In 1953 he was second in foil in the National Championships; in 1954 he was second in saber and fourth in foil; in 1956 and 1960 he placed second in saber; and in 1959 third in sabre. He was nationally ranked 17 times in either foil or saber between 1951 and 1965, and was a member of 10 US national championship teams.

===Olympics===
Kwartler fenced in the Olympics in 1952, 1956, and 1960. He was a member of the sabre team that placed fourth in 1956, and in individual saber he made the semi-finals that same year. In 1960 he was on the fourth place Olympic sabre team.

===Pan American Games and Martini-Rossi===
His best international success was winning the 1959 Pan American Games individual sabre title in Chicago. He also won saber team gold medals at the 1955 and 1959 Pan Am Games. He was a silver medalist in team foil and individual foil finalist (5th place) at the 1955 Pan American Games.

Kwartler also was a finalist in the first Martini-Rossi world cup sabre event (1961).

===Maccabiah Games===
In 1950 and 1953 Kwartler, who was Jewish, was selected for the Maccabiah Games in Israel, winning the sabre championship in the 1950 Maccabiah Games (while losing in the foil gold medal bout to teammate Daniel Bukantz 5–4), and the foil in 1953 Maccabiah Games.

===Veteran fencing===
Kwartler was the veterans champion in sabre several times at the Empire State Games.

==Official and Fencing Association==
He was a widely respected official, and presided at the individual sabre finals in the 1960 Summer Olympics in Rome.

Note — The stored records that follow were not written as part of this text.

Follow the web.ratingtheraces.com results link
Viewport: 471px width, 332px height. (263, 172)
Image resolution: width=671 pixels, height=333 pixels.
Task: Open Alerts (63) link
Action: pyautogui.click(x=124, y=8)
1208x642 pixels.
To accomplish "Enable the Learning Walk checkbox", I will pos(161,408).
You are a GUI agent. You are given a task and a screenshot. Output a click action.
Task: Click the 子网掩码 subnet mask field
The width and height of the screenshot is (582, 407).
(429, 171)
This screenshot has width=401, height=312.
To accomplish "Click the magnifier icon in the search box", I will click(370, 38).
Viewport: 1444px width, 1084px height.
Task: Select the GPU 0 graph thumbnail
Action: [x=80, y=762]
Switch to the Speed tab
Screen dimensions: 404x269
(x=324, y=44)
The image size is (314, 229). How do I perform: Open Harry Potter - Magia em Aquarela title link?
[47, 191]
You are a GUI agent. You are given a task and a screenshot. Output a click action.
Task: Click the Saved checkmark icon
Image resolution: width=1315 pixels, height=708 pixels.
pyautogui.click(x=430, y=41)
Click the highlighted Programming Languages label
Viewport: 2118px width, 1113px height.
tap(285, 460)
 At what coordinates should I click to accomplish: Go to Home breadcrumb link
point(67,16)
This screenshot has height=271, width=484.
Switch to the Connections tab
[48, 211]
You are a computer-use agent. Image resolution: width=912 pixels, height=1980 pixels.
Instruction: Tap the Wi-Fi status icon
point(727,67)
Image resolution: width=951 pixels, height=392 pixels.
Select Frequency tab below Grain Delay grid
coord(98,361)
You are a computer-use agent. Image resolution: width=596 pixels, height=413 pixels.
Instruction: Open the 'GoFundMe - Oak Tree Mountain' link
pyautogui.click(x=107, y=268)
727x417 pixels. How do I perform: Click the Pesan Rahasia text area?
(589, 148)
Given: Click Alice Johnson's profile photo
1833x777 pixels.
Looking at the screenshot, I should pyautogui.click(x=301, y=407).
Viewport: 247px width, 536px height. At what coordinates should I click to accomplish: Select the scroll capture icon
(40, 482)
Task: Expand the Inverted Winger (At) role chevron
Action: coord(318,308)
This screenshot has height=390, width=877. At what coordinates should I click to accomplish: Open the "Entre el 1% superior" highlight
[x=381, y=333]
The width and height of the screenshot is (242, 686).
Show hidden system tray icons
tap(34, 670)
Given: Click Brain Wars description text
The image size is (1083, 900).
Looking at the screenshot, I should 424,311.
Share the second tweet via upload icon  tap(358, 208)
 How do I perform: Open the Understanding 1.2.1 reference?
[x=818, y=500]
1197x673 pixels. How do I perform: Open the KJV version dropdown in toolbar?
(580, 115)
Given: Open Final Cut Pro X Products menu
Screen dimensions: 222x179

Kwartler was chairman of the Amateur Fencers League of America's (AFLA) (predecessor to the current United States Fencing Association (USFA)) Metropolitan Division (1958–60) and AFLA national secretary (1960–63). He remained active in the affairs of the Westchester Division of the USFA and the Empire State Games.

==Coaching==
Kwartler was also a widely respected coach, who coached in the methods of the Italian School for sabre, foil, and épée fencing. He coached at Salle Santelli, Brooklyn Poly (1965–80),"Archived copy" SUNY (Purchase), the US Military Academy at West Point, Rockland Center for the Arts, and the Westchester Fencing Club. He was named USFCA coach of the year in the Middle Atlantic Collegiate Fencing Association in 1994.

==Halls of Fame==

In 1953 he was the first fencer to be elected to Michigan State University's Hall of Fame, and in 1979 he was inducted into the Fencer's Hall of Fame in Los Angeles, formerly known as the Helms Foundation Hall of Olympic Fame. He was also inducted into the Yonkers Hall of Fame in 1980, the Westchester Sports Hall of Fame in 1991, and the USFA Hall of Fame in 2001.

==Death==
Kwartler died on November 11, 1998, and was survived by his wife, Connie, his son and two daughters, and four grandchildren.